About this task
The required output is the lines below from the line containing "Select the 2核(vCPU) 4 GiB configuration" to the line containing "Click the large", inclusive, retyped exactly. No other lines belong in it.

Stored items
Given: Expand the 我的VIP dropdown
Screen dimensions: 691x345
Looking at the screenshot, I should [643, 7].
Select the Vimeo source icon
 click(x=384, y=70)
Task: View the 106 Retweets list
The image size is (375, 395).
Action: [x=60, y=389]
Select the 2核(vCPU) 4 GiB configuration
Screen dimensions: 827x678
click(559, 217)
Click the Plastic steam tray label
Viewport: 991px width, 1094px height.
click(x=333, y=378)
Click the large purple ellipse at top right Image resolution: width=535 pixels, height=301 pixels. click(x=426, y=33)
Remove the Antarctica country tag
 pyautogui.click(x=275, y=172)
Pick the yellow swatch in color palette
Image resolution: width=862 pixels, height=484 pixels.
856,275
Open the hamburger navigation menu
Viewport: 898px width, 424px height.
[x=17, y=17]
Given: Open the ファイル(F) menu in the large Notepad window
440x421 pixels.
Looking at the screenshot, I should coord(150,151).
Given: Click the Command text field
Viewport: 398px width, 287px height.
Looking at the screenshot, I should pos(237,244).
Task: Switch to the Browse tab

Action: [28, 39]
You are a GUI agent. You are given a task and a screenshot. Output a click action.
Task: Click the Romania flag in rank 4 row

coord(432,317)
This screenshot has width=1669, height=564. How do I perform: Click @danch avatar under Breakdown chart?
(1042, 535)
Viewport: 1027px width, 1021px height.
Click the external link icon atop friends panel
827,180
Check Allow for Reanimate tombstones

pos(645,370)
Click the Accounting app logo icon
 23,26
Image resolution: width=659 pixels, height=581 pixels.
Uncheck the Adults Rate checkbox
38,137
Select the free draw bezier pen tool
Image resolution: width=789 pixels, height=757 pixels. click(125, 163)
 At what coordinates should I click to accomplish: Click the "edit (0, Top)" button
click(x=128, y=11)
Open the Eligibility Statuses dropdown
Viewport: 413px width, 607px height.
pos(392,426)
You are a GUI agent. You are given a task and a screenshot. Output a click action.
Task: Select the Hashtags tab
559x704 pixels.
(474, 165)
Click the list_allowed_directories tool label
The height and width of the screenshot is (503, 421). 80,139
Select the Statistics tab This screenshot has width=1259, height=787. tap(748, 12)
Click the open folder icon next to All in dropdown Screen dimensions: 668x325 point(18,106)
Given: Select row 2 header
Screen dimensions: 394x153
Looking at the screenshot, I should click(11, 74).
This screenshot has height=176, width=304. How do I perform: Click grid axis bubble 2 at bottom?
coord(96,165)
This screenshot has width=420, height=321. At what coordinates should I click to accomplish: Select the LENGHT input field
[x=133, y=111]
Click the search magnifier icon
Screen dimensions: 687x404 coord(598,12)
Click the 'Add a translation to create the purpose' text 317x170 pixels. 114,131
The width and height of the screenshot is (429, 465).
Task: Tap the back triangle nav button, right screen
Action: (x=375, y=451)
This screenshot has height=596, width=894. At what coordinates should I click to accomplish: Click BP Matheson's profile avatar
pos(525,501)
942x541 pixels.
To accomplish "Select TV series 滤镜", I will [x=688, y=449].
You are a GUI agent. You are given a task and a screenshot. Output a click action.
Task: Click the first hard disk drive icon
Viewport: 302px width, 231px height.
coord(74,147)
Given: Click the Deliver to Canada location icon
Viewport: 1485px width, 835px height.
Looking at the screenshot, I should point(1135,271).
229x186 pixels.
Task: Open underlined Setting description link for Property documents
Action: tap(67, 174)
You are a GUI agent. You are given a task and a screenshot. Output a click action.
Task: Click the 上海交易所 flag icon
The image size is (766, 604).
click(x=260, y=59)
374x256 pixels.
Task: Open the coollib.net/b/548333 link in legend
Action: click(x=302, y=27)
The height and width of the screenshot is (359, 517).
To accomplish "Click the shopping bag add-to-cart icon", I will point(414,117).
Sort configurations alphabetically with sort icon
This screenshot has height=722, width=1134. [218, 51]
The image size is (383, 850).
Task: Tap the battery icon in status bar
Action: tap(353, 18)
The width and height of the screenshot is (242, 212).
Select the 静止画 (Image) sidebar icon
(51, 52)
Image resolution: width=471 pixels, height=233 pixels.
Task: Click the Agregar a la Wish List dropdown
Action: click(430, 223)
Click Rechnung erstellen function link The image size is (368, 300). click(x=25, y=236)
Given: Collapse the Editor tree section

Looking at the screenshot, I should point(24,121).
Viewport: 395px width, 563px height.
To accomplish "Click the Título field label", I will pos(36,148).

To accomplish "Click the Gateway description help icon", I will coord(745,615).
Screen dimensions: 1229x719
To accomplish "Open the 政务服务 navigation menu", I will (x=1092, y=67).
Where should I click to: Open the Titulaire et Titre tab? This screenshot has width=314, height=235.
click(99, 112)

Task answer
Select the 2核(vCPU) 4 GiB configuration
Screen dimensions: 827x678
click(559, 217)
Click the Plastic steam tray label
Viewport: 991px width, 1094px height.
click(x=333, y=378)
Click the large purple ellipse at top right Image resolution: width=535 pixels, height=301 pixels. click(x=426, y=33)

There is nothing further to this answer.